Supplied text START
The committee also identified the enigma that lies at the heart of the
BSE story. "Two of the major puzzles of the BSE epidemic are that
the disease probably began sometime in the 1970s to early 1980s, and that
it began in Britain."
The Horn committee points out that neither the scrapie hypothesis nor the
spontaneous-mutation one really explains: why Britain and why then? Scrapie-contaminated
sheep must have been fed to cattle for decades since rendering was introduced
in the 1920s, and in many other countries other than Britain. Equally,
the chances are that spontaneous genetic mutations leading to BSE must
have occurred elsewhere. America, for instance, has 10 times the number
of cattle, so why did the US, which also recycled cattle remains in feed,
not get BSE?
A clue that might resolve the problem was found in the same scientific
paper of John Wilesmith that pinpointed meat and bonemeal as the cause
of the epidemic. Wilesmith's study found that the risk of exposure to the
BSE agent was about 30 times greater for calves than for adult cows.
The second clue came from scientific papers dating back 30 years that detailed
changes to the feeding practices of young calves of two weeks old, which
Britain almost alone seems to have pioneered.
The Horn committee has established that Britain began to introduce meat
and bonemeal to these very young calves as a cheaper replacement to the
powdered milk and soya bean supplements commonly used in other countries.
Supplied text END
Dataset records START
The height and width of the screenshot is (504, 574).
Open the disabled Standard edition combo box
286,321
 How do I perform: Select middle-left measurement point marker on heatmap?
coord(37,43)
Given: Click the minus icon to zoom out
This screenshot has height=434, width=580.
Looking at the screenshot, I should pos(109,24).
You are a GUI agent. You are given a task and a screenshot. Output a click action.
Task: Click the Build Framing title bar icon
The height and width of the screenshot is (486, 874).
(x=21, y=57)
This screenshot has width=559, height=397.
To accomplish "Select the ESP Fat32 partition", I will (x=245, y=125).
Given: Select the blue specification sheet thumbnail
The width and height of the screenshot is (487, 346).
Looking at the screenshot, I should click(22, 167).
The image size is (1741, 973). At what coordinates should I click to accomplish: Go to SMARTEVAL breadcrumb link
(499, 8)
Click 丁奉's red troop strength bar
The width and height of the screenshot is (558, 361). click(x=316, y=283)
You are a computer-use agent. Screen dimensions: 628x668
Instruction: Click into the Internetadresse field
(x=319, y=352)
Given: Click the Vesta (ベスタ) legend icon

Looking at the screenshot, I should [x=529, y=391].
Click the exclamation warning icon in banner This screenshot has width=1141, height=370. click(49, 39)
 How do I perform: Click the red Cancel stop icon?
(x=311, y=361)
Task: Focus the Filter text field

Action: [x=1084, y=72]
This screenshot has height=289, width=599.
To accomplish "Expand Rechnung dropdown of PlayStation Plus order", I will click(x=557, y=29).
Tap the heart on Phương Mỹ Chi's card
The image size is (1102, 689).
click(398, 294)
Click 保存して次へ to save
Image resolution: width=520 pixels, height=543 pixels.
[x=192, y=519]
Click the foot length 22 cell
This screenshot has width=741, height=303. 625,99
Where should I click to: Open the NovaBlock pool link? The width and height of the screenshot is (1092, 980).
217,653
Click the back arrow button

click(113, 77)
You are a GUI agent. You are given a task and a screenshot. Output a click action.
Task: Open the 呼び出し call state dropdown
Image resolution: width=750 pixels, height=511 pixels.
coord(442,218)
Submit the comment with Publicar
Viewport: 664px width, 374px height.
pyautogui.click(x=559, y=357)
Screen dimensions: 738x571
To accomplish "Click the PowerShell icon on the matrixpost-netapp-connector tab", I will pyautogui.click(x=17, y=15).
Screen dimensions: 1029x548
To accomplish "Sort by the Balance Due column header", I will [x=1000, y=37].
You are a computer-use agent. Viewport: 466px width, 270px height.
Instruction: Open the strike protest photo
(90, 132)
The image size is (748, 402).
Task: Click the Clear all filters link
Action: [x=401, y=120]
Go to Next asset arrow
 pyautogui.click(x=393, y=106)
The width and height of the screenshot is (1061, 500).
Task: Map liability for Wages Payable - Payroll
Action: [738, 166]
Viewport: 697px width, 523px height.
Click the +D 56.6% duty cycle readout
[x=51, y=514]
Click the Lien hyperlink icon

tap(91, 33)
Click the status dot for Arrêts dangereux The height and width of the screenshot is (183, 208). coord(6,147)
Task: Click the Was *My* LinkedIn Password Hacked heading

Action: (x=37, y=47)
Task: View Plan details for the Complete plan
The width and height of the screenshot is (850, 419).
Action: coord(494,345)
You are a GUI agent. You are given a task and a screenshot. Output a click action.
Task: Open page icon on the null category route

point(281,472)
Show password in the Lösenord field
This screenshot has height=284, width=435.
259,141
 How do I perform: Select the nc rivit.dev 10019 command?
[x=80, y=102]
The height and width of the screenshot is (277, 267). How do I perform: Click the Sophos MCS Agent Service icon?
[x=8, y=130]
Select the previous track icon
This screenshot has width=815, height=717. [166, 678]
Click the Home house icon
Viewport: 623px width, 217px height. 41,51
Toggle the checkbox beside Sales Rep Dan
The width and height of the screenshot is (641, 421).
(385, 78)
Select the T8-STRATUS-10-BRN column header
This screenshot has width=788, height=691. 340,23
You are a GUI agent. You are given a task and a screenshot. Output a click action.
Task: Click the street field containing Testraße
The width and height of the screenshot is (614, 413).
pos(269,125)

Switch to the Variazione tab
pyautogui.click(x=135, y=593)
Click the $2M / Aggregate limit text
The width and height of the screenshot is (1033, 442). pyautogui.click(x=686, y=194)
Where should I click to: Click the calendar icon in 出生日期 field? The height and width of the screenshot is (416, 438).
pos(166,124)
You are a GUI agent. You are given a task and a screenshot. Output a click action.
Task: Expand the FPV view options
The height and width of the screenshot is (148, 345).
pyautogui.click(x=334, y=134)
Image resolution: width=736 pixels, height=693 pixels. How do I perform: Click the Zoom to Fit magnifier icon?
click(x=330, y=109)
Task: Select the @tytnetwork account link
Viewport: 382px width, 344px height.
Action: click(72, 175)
Dataset records END
#### Your tasks:
1 – Summarize the text on the BSE epidemic in two sentences.
2 – Set down the passage of the BSE text starting at "The Horn committee points" and ending at "for adult cows.".
3 – Take the text on the origins of the BSE epidemic further, beginning after its last sentence.
The data is separate material and not part of the text on the BSE epidemic.

#### Answers given:
1 – The Horn committee points out that neither the scrapie hypothesis nor the spontaneous-mutation hypothesis explains why BSE probably began in Britain in the 1970s to early 1980s, since scrapie-contaminated sheep were fed to cattle for decades in many countries and mutations must have occurred elsewhere too. Two clues involve young calves: John Wilesmith found their risk of exposure to the BSE agent was about 30 times greater than that of adult cows, and the committee established that Britain began feeding meat and bonemeal to two-week-old calves as a cheaper replacement for the powdered milk and soya bean supplements used in other countries.

2 –
The Horn committee points out that neither the scrapie hypothesis nor the
spontaneous-mutation one really explains: why Britain and why then? Scrapie-contaminated
sheep must have been fed to cattle for decades since rendering was introduced
in the 1920s, and in many other countries other than Britain. Equally,
the chances are that spontaneous genetic mutations leading to BSE must
have occurred elsewhere. America, for instance, has 10 times the number
of cattle, so why did the US, which also recycled cattle remains in feed,
not get BSE?
A clue that might resolve the problem was found in the same scientific
paper of John Wilesmith that pinpointed meat and bonemeal as the cause
of the epidemic. Wilesmith's study found that the risk of exposure to the
BSE agent was about 30 times greater for calves than for adult cows.

3 –
"During the 1970s, feed compounders in the UK began to introduce MBM
[meat and bonemeal] into the high-protein pelleted rations fed to artificially
reared calves from the dairy herd, typically beginning in the first two
weeks of life," the Horn report says.
Only in Australia was there a similar move to feeding meat and bonemeal
on weaning calves. And, as the report points out, Australia is scrapie-free.
"These considerations imply that the UK was the only country in which
scrapie was endemic, where significant amounts of meat and bonemeal were
fed to very young calves, and this practice began in the 1970s,"
the report says.
Another factor that may have played a part was a change in rendering practices,
involving lower temperatures and the use of solvents. Changes in rendering
practices were long held as a possible reason for why sheep scrapie should
have suddenly got into meat and bonemeal, but this idea was rubbished by
the BSE Inquiry. In fact, the Inquiry dismissed the entire scrapie hypothesis
as "fallacious".
The Horn committee, however, does not take this approach, arguing that
the spontaneous-mutation hypothesis favoured by the Inquiry does not in
itself make much sense. "There are several reasons for treating with
caution the evidence on which this conclusion of the Inquiry is based,"
it says.
In summary, the scientists led by Professor Horn believe that an "an
unusual concatenation of events" occurred in the UK during the 1970s
and 1980s: "The diet of many calves was changed so that meat and bonemeal
was included in their starter rations. Furthermore, the meat and bonemeal
is likely to have included a relatively high level of scrapie-infected
material. Changes in rendering processes may have resulted in a small but
clinically significant increase in the degree of infectivity of this material
in meat and bonemeal."
Young calves of just two weeks of age, which would normally still be suckling,
might be unusually susceptible to the BSE agent and this should be tested
in experiments, says the Horn committee. If this is proven, it might be
the evidence that finally clinches the theory.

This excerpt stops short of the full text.